By Rolf Liebeneiner, Thomas Luthardt-Behle and Ulf Theilen from the Institute for Waste Water Management and Anaerobic Process Technology at the Gießen-Friedberg University of Applied Sciences
The proportion of electricity being produced from renewable energy sources is constantly growing and European countries have set themselves some partly very ambitious targets in their efforts to increase its use. These objectives can only be reached by employing a variety of renewable energy sources and skilfully combining each of their specific advantages. The generation of biogas through dry fermentation processes plays a major role in this endeavour. In contrast to wet fermentation systems, dry fermentation requires no fluid to be added to the substrate. This firstly saves on container volume and secondly it reduces the cost of separating the solid matter from the liquid at a later point in the process. Substrates that lead to operating problems during wet fermentation due to their structure or the proportion of impurities they contain can still be processed using dry fermentation methods.

- [JOBS]
a – Rewrite the paragraph of the dry fermentation text that begins "The proportion of electricity" as a short bulleted list that keeps its main facts.
b – Continue the dry fermentation text with one more paragraph, starting after its last sentence.

- [DATASET RECORDS]
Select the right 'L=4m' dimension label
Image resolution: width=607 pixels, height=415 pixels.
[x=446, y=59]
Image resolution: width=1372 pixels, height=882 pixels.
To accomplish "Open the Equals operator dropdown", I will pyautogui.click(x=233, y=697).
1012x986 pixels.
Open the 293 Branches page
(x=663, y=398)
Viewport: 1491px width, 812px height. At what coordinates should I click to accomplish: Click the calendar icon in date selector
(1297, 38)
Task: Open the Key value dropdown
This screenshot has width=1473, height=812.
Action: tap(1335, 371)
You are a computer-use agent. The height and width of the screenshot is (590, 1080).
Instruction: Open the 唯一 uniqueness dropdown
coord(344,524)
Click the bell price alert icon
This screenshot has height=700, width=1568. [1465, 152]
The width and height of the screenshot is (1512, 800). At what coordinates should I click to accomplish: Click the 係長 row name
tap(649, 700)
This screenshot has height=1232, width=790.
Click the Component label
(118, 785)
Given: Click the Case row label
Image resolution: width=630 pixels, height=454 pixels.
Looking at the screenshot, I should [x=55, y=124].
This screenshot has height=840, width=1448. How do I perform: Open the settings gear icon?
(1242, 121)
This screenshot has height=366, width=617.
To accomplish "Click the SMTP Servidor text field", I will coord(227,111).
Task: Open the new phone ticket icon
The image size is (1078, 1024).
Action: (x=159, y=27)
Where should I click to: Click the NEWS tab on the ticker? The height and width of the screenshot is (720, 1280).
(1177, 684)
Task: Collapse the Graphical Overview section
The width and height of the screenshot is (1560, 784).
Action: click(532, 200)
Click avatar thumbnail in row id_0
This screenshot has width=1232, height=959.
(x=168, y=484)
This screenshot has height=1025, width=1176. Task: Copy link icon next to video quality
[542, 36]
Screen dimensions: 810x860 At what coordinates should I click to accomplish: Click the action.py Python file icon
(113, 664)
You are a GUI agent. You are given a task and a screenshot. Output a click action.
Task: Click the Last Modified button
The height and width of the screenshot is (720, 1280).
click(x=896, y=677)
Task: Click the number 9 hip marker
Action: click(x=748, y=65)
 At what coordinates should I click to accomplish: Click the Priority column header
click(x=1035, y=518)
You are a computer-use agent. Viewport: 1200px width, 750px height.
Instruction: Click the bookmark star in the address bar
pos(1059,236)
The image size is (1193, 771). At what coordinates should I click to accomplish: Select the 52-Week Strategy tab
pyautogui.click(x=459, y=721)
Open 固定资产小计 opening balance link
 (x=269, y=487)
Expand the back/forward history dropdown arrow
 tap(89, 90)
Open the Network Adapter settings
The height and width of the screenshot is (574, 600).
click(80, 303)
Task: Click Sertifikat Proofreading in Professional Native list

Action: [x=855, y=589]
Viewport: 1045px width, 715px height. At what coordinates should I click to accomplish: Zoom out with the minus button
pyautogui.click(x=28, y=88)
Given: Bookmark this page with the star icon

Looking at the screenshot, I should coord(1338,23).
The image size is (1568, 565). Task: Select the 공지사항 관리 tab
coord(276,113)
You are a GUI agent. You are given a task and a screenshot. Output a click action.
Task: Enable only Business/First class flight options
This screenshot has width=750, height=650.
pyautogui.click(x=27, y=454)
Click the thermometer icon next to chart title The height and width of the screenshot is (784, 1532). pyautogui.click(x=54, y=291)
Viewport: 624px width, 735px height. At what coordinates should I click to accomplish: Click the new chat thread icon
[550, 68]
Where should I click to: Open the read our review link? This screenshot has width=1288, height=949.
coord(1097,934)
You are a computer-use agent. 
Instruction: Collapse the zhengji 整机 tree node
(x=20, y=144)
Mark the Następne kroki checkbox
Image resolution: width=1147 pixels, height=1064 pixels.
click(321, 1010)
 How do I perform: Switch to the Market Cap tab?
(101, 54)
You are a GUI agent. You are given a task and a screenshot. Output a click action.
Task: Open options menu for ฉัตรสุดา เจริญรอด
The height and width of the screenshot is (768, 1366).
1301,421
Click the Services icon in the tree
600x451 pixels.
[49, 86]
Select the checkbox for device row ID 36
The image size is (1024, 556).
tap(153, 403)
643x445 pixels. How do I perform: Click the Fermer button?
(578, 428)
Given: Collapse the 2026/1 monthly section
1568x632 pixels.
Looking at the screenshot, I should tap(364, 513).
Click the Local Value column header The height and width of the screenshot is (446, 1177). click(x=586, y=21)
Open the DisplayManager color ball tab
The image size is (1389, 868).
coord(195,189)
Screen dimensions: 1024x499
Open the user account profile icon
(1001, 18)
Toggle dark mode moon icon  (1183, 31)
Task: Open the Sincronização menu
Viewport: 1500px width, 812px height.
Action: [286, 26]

- [OUTPUTS FOR THE TASKS]
a –
- The share of electricity from renewable sources keeps growing, and European countries have set targets to increase it, some of them very ambitious.
- Reaching these targets requires using many renewable sources and skillfully combining their specific advantages.
- Biogas produced by dry fermentation plays a major role in this.
- Unlike wet fermentation, dry fermentation adds no fluid to the substrate.
- This saves container volume and lowers the later cost of separating solids from liquid.
- Substrates whose structure or impurities cause operating problems in wet fermentation can still be processed by dry fermentation.

b –
The dry fermentation of wastes is a process that has already been implemented successfully for a number of years. Particularly since the amendment of the Renewable Energy Sources Act (EEG) in Germany in August 2004 and the resulting granting of the technology bonus for dry fermentation plants, the established techniques used by the waste disposal industry have been adapted to suit the numerous applications connected with the fermentation of energy crops. Although the technology bonus for dry fermentation plants is being dropped due to the latest amendment (2009), the advantages with regard to reactor volume, the choice of substrate and susceptibility to impurities still remain.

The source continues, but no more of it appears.